On 16. 11. 21 1:11, Brett Cannon wrote:


On Sun, Nov 14, 2021 at 3:01 PM Victor Stinner <vstin...@python.org <mailto:vstin...@python.org>> wrote:

    On Sun, Nov 14, 2021 at 6:34 PM Eric V. Smith <e...@trueblade.com
    <mailto:e...@trueblade.com>> wrote:
     > On second thought, I guess the existing policy already does this.
    Maybe
     > we should make it more than 2 versions for deprecations? I've written
     > libraries where I support 4 or 5 released versions. Although maybe I
     > should just trim that back.

    If I understood correctly, the problem is more for how long is the new
    way available?


I think Eric was suggesting more along the lines of PEP 387 saying that deprecations should last as long as there is a supported version of Python that *lacks* the deprecation. So for something that's deprecated in 3.10, we wouldn't remove it until 3.10 is the oldest Python version we support. That would be October 2025 when Python 3.9 reaches EOL and Python 3.13 comes out as at that point you could safely rely on the non-deprecated solution across all supported Python versions (or if you want a full year of overlap, October 2026 and Python 3.14).

I think the key point with that approach is if you wanted to maximize your support across supported versions, this would mean there wouldn't be transition code except when the SC approves of a shorter deprecation. So a project would simply rely on the deprecated approach until they started work towards Python 3.13, at which point they drop support for the deprecated approach and cleanly switch over to the new approach as all versions of Python at that point will support the new approach as well.

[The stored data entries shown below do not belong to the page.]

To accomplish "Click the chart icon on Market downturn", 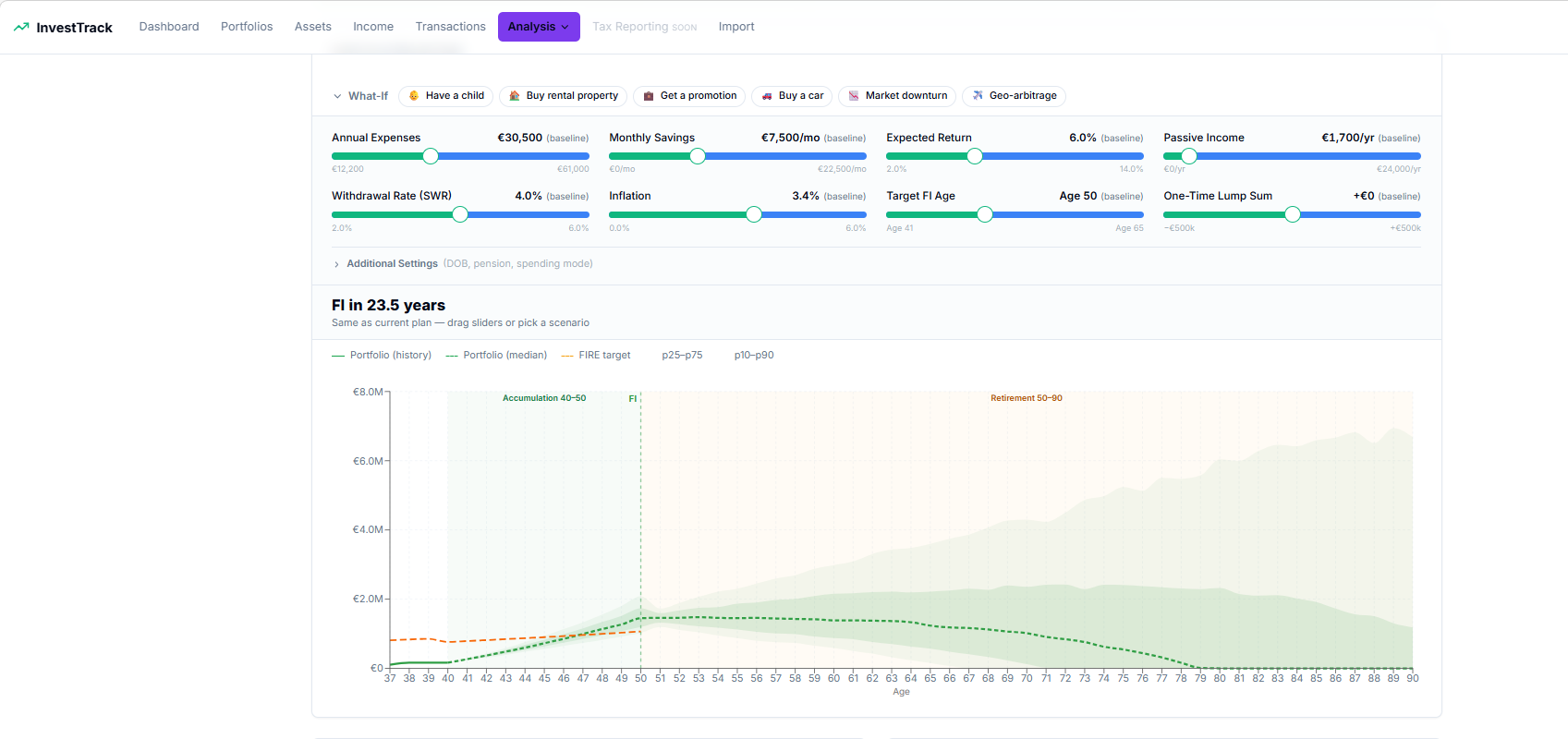I will [854, 96].
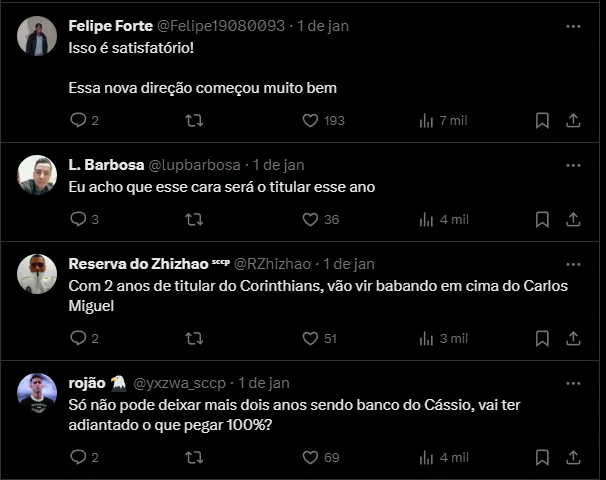The width and height of the screenshot is (606, 480).
Task: Retweet Felipe Forte's post
Action: coord(195,120)
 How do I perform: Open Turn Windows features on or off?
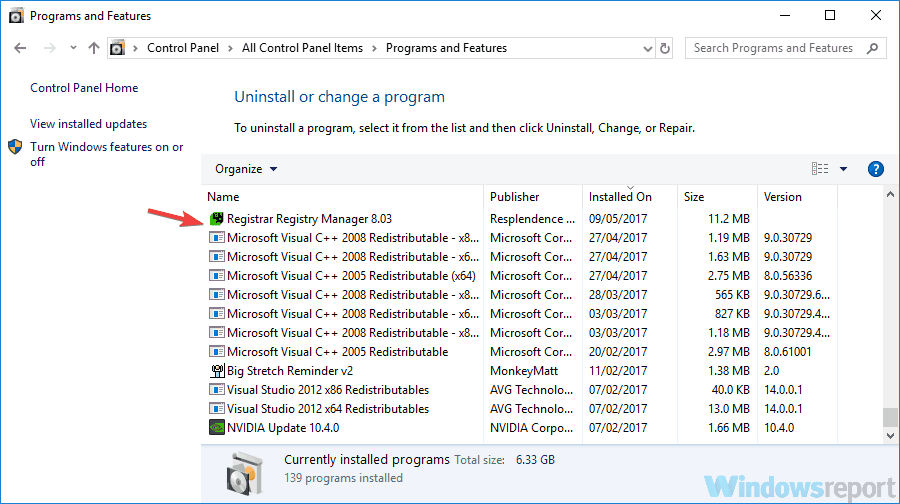pos(107,154)
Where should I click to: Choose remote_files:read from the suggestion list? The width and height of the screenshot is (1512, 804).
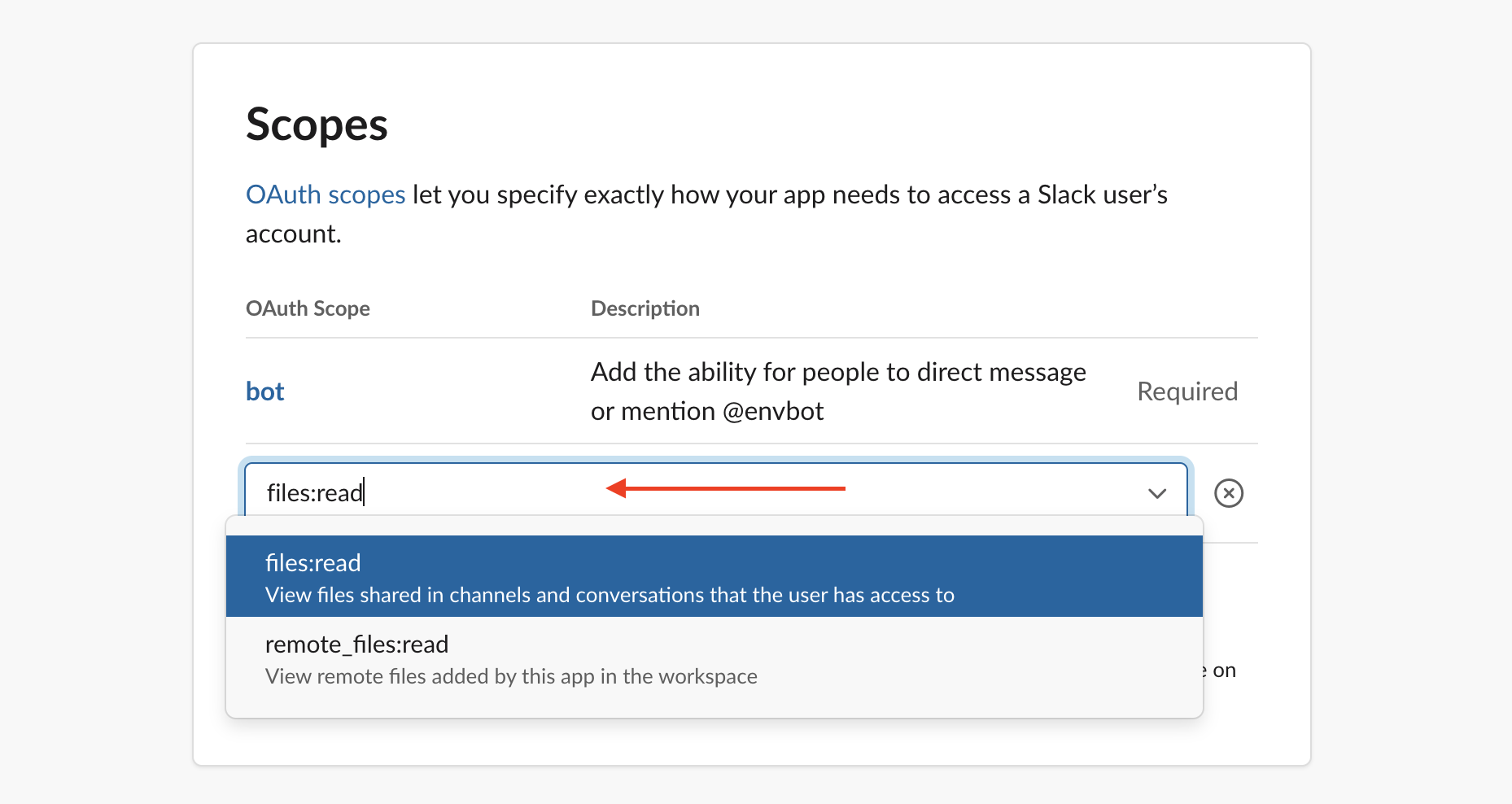[x=356, y=645]
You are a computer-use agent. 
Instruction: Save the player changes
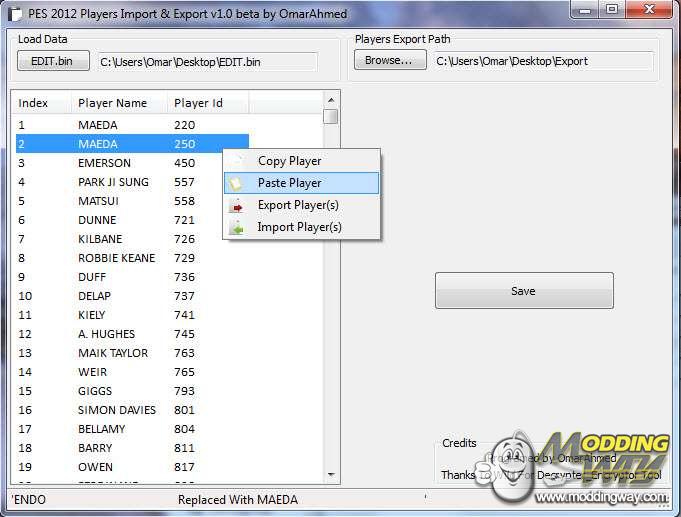(x=523, y=291)
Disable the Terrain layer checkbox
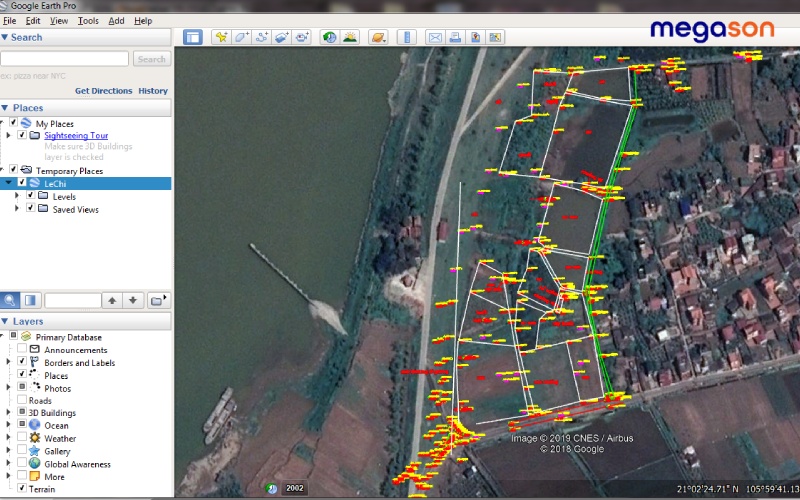 21,489
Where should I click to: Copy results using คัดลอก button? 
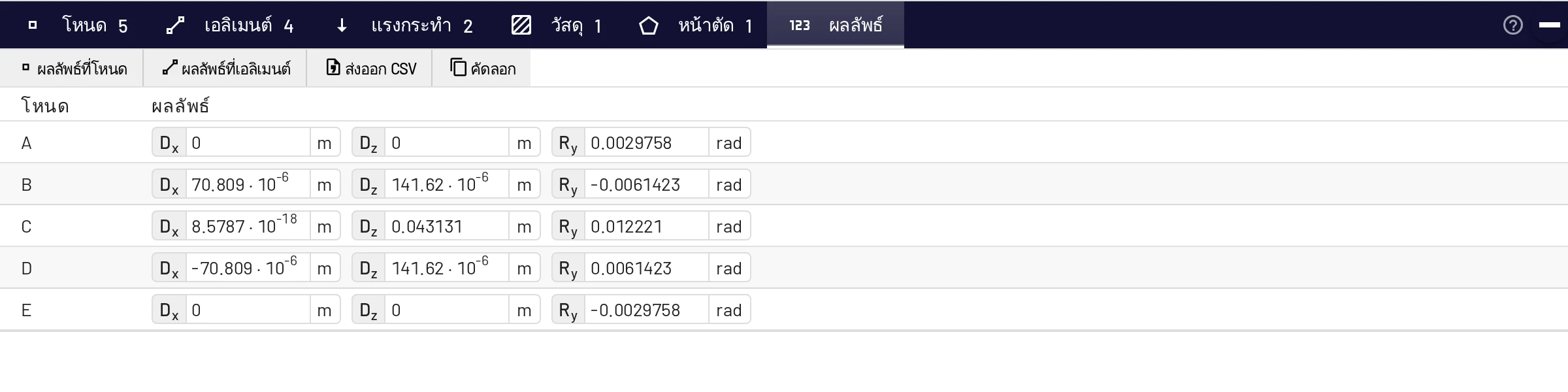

That sounds like a reasonable minimum for minor cleanups -- breakage that doesn't block improvements.

The current 'two years' minimum (and SC exceptions) is, IMO, appropriate for changes that do block improvements -- e.g. if removing old Unicode APIs allows reorganizing the internals to get a x% speedup, it should be removed after the 2-years of warnings (*if* the speedup is also made in that version -- otherwise the removal can be postponed). Even better if there's some alternate API for the affected use cases which works on all supported Python versions.



And then there are truly trivial removals like the "failUnless" or "SafeConfigParser" aliases. I don't see a good reason to remove those -- they could stay deprecated forever. The only danger that API posed to users is that it might be removed in the future (and that will break their code), or that they'll get a warning or a linter nag.